Jueves, 25 de julio. Hoy, por primeira vez, oí una conferencia de

Borges. Habló sobre George Moore. Habló tan naturalmente que me hizo pensar en la dificuldad de hablar en público debía ser ficticia. No

habla con énfasis de orador: conversa, razonando libre e

inteligentemente. (BIOY CASARES,2006:35)

O que inicialmente parece apenas uma lista dos cursos e conferências que Jorge

Luis Borges estava dando na época acaba, no fragmento extraído do dia 15 de julho,

convertendo-se em uma interessante observação acerca do comportamento do escritor.

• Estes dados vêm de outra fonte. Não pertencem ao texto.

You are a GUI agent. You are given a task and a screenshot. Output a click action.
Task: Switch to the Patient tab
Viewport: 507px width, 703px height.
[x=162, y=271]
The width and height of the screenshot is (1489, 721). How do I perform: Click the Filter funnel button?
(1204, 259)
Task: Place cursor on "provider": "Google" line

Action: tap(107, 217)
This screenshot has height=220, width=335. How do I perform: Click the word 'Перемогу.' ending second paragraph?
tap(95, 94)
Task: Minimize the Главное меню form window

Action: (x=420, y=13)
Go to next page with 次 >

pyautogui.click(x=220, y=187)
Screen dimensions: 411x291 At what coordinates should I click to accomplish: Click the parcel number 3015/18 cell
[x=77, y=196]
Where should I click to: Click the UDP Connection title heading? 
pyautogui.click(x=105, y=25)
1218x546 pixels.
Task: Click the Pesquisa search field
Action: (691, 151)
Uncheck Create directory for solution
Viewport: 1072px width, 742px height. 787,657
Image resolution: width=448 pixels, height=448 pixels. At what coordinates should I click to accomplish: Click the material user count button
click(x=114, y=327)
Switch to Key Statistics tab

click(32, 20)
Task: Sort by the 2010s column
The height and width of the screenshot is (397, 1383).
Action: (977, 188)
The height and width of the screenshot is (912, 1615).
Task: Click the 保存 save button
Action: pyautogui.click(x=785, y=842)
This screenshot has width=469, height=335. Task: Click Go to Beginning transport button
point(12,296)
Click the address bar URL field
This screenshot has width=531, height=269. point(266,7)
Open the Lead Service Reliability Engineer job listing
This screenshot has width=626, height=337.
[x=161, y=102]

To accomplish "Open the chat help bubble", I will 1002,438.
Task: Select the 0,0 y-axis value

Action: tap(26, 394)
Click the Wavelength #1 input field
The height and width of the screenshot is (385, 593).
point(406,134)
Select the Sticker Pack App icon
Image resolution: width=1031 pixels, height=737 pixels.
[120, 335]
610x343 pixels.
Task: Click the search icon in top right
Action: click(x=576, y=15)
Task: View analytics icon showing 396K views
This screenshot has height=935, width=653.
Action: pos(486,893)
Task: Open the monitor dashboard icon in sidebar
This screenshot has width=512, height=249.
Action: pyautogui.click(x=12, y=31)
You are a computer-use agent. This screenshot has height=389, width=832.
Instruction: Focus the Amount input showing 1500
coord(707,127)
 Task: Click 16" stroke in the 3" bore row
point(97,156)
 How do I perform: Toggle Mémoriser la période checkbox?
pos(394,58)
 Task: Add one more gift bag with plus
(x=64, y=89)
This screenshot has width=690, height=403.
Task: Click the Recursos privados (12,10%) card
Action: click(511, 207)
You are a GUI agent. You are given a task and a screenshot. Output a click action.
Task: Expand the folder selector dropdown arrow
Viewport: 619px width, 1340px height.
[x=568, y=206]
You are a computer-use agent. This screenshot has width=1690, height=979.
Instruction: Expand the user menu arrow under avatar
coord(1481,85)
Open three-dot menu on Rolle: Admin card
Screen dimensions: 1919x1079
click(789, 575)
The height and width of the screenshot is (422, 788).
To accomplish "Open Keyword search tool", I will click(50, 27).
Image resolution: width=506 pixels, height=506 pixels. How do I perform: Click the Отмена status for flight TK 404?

Adolfo Bioy Casares questiona o que considerava como sendo característico do

comportamento de Borges: a timidez e a dificuldade para falar em público. Chega

mesmo a sugerir que tal dificuldade seria fictícia. Aliás, é bastante curioso que o escritor

tenha usado a palavra fictícia para tentar dar conta de alguma peculiaridade do

comportamento borgiano. Após toda a análise que veio sendo construída até o presente

momento, é igualmente interessante atentarmos para o fato de que nenhuma adjetivação,

quando lidamos com Jorge Luis Borges, é inocente ou meramente descritiva. Afirmar

que uma faceta de seu comportamento poderia ser fictícia implica dizer que já estava

implícita a ideia de que o escritor poderia possuir padrões de comportamento que não

condissessem com sua real personalidade.

Foi ainda nesse mesmo ano de 1949 que os dois escritores começaram a

colaboração que resultou nas narrativas policiais de Bustos Domecq, autor fictício que

assina a autoria das tramas protagonizadas por Don Isidro Parodi. Sobre esse processo

de construção criativa a quatro mãos, Bioy escreveu o seguinte em seu diário:

Escribiendo los cuentos de Bustos Domecq, creímos descubrir que los

personajes se definen por la manera de hablar: si el autor imagina

cómo hablan, los conoce, no se equivoca sobre su psicología. Borges opina que una prueba de esto se encuentra en el Martín Fierro: a pesar

de que en todo libro los episodios son como adjetivos, a pesar de que

los episodios del Martín Fierro describen al héroe como un hombre pendenciero y sanguinario, si dijésemos que Martín Fierro es un

simples Juan Moreira u Hormiga Negra cualquier argentino nos

desmentiria. Hay una nobleza estoica en el tono del libro, o de lo mejor del libro, que há creado el personaje; y las circunstancias de su

biografia – o las intenciones del autor – se dejan de lado o se olvidan.(

BIOY CASARES,2006:36)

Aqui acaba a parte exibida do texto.